▶ [Exercise goal] Please output, exactly and without pictures, the lines from the opening of the listing below through the line containing "文章归档 (378, 1834)", both included.

----------------

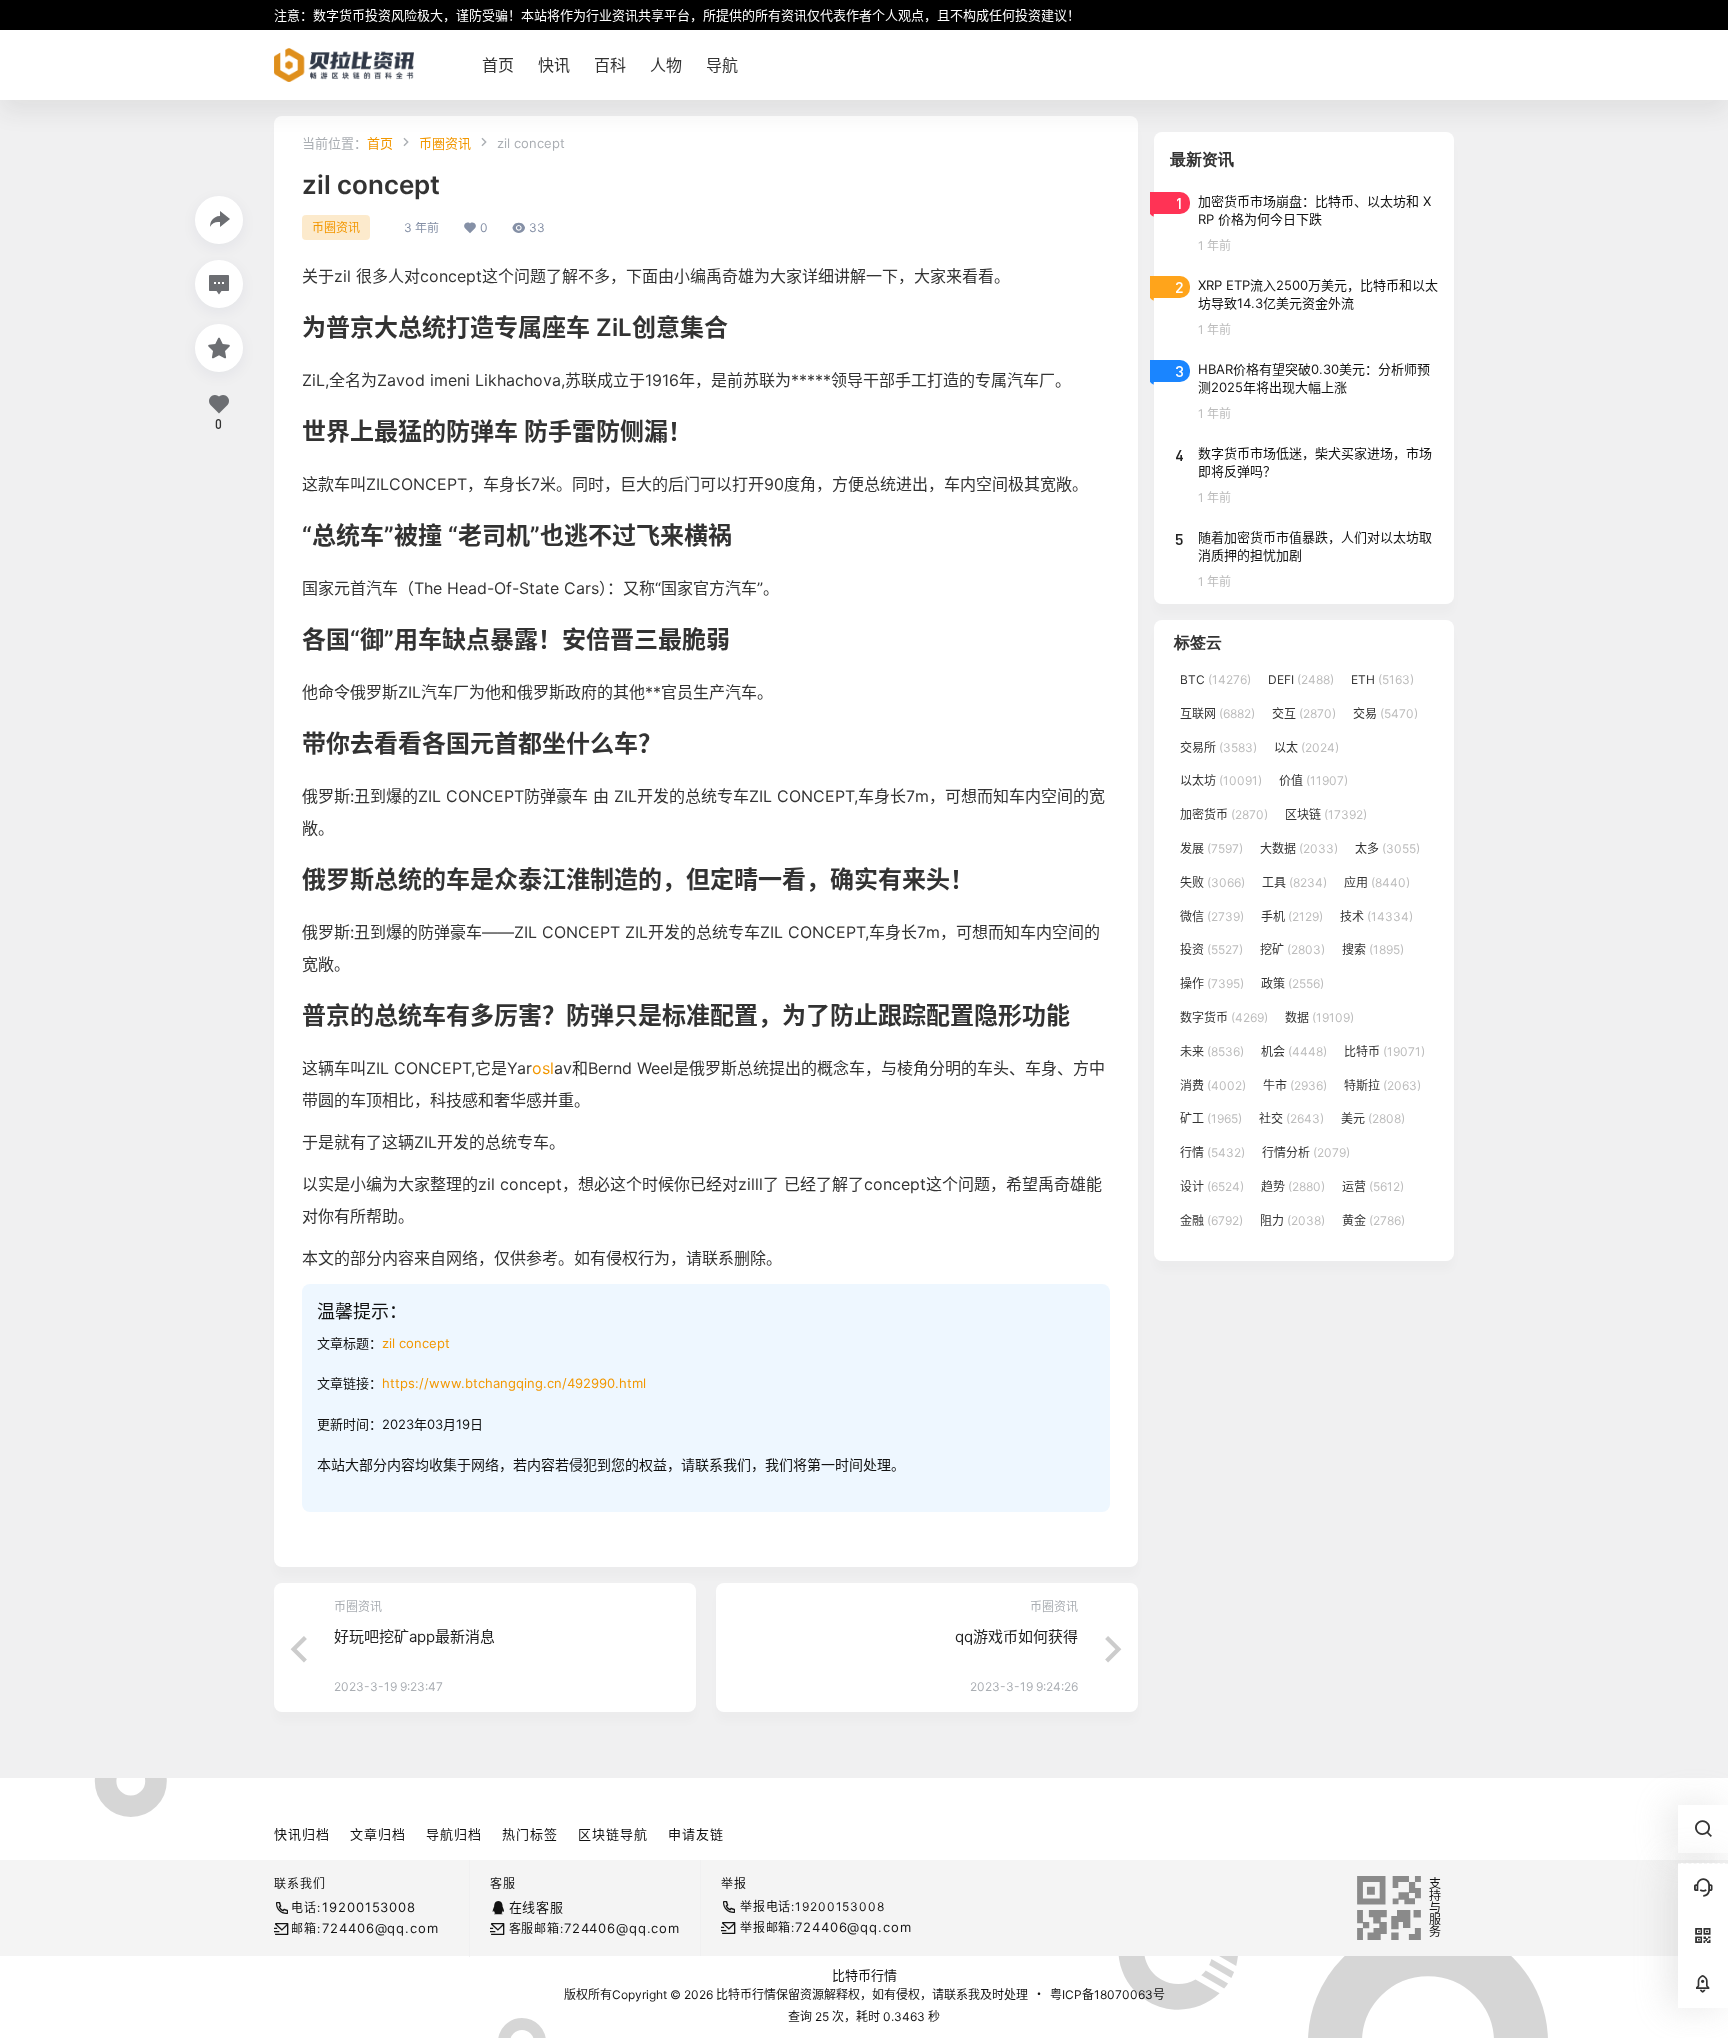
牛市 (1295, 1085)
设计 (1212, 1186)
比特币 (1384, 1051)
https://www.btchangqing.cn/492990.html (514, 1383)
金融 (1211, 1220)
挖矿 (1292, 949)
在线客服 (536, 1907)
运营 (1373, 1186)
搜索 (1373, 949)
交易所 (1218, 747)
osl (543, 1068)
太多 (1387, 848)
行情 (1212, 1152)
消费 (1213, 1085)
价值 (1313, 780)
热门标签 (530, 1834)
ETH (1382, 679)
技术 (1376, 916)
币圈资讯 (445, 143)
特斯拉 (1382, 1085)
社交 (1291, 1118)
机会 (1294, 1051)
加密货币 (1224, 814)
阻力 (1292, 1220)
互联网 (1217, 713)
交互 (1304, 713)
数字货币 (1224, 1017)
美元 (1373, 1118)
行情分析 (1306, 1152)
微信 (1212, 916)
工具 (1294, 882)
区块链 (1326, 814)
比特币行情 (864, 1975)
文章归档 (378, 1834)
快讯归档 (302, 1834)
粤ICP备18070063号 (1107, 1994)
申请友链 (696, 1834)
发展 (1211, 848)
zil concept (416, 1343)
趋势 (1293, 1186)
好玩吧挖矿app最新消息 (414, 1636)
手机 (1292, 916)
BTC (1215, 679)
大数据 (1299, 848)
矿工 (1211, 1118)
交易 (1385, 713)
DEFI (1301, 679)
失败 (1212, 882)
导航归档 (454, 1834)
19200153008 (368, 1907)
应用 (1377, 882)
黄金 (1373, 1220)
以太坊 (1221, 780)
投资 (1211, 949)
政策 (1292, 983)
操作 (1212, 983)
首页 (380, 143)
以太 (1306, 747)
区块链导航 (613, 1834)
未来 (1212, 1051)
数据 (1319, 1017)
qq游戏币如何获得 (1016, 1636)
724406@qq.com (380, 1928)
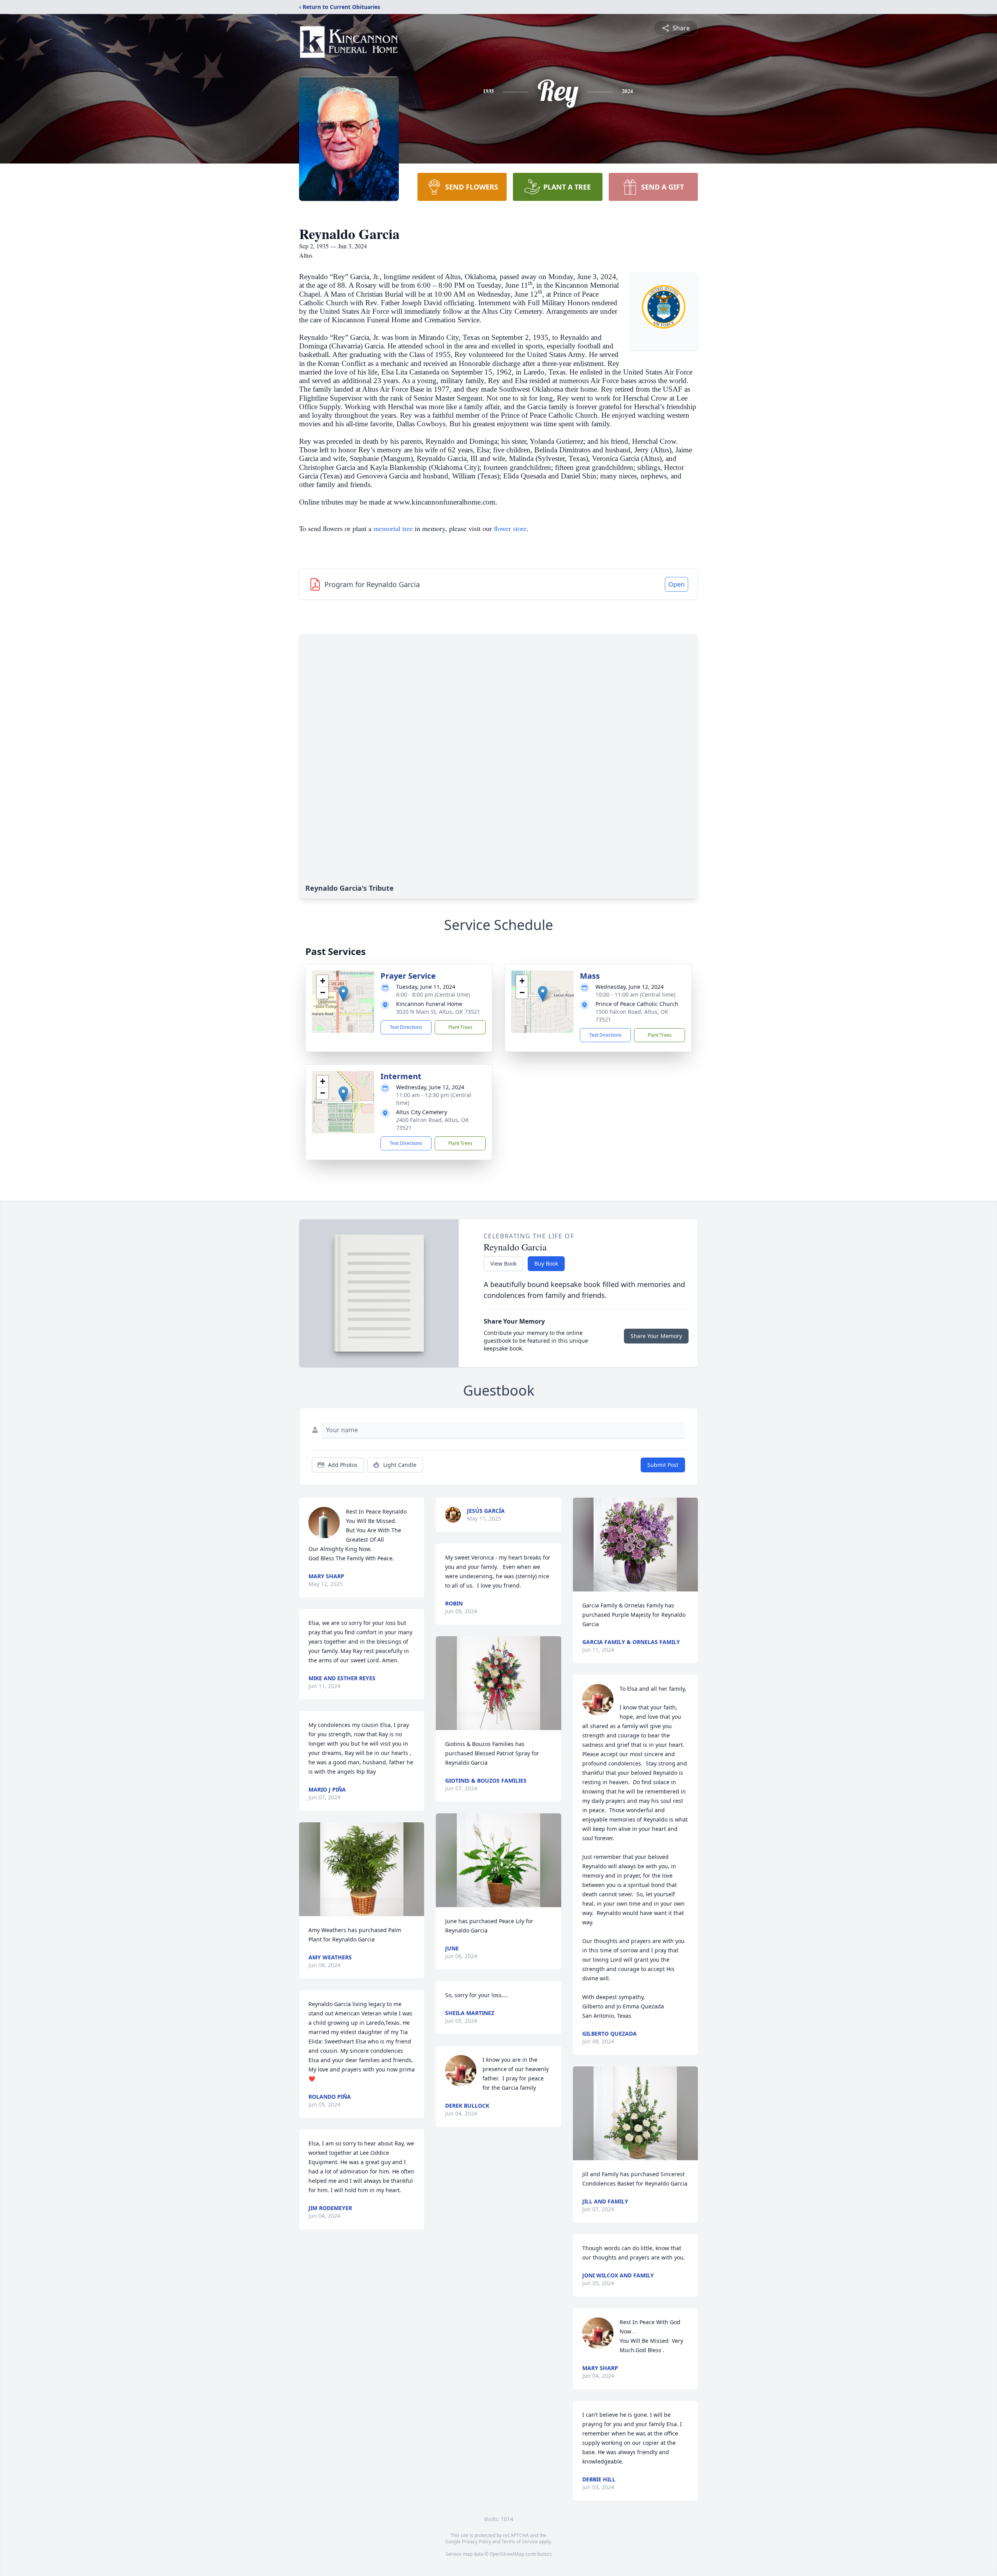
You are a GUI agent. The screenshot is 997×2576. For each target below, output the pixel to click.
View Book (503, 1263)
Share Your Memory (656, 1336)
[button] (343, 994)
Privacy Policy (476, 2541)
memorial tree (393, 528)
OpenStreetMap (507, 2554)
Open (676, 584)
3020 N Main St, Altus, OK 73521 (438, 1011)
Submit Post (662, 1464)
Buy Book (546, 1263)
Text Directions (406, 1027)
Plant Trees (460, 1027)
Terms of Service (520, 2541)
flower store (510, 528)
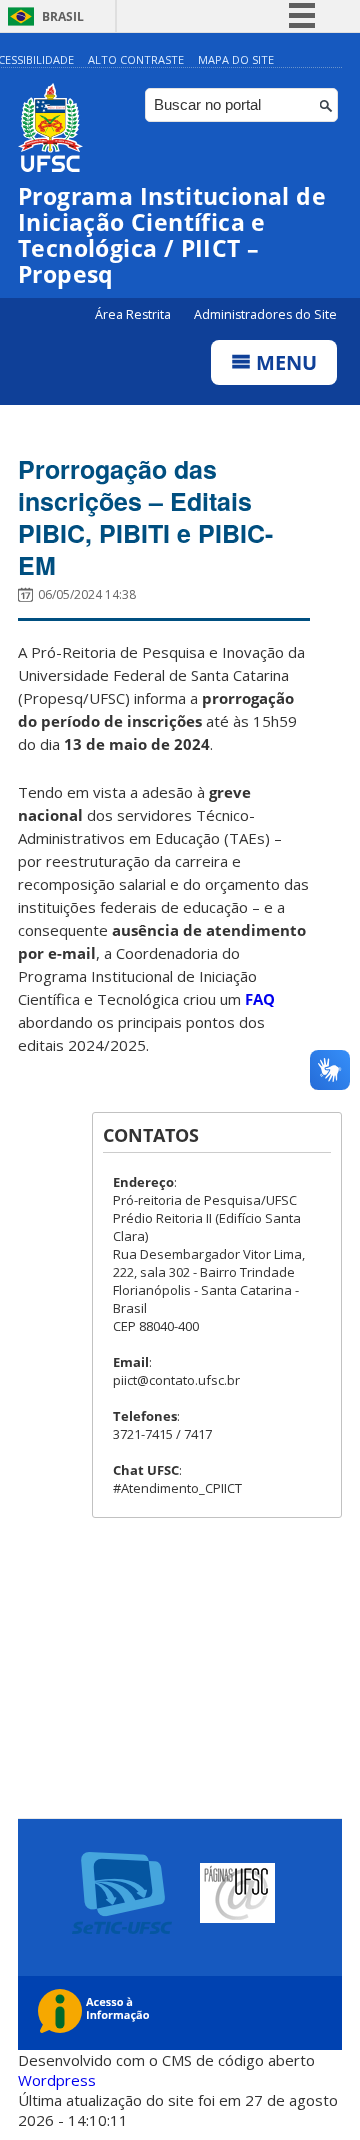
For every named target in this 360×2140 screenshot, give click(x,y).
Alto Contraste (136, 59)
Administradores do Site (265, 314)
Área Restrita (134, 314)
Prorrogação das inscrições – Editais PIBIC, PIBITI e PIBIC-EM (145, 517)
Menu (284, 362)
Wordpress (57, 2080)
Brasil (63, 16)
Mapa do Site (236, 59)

----------------

▶ [Expected answer]
牛市 (1295, 1085)
设计 (1212, 1186)
比特币 (1384, 1051)
https://www.btchangqing.cn/492990.html (514, 1383)
金融 (1211, 1220)
挖矿 (1292, 949)
在线客服 (536, 1907)
运营 (1373, 1186)
搜索 (1373, 949)
交易所 (1218, 747)
osl (543, 1068)
太多 (1387, 848)
行情 (1212, 1152)
消费 (1213, 1085)
价值 (1313, 780)
热门标签 (530, 1834)
ETH (1382, 679)
技术 (1376, 916)
币圈资讯 (445, 143)
特斯拉 (1382, 1085)
社交 (1291, 1118)
机会 (1294, 1051)
加密货币 (1224, 814)
阻力 (1292, 1220)
互联网 (1217, 713)
交互 (1304, 713)
数字货币 (1224, 1017)
美元 (1373, 1118)
行情分析 (1306, 1152)
微信 (1212, 916)
工具 (1294, 882)
区块链 (1326, 814)
比特币行情 (864, 1975)
文章归档 (378, 1834)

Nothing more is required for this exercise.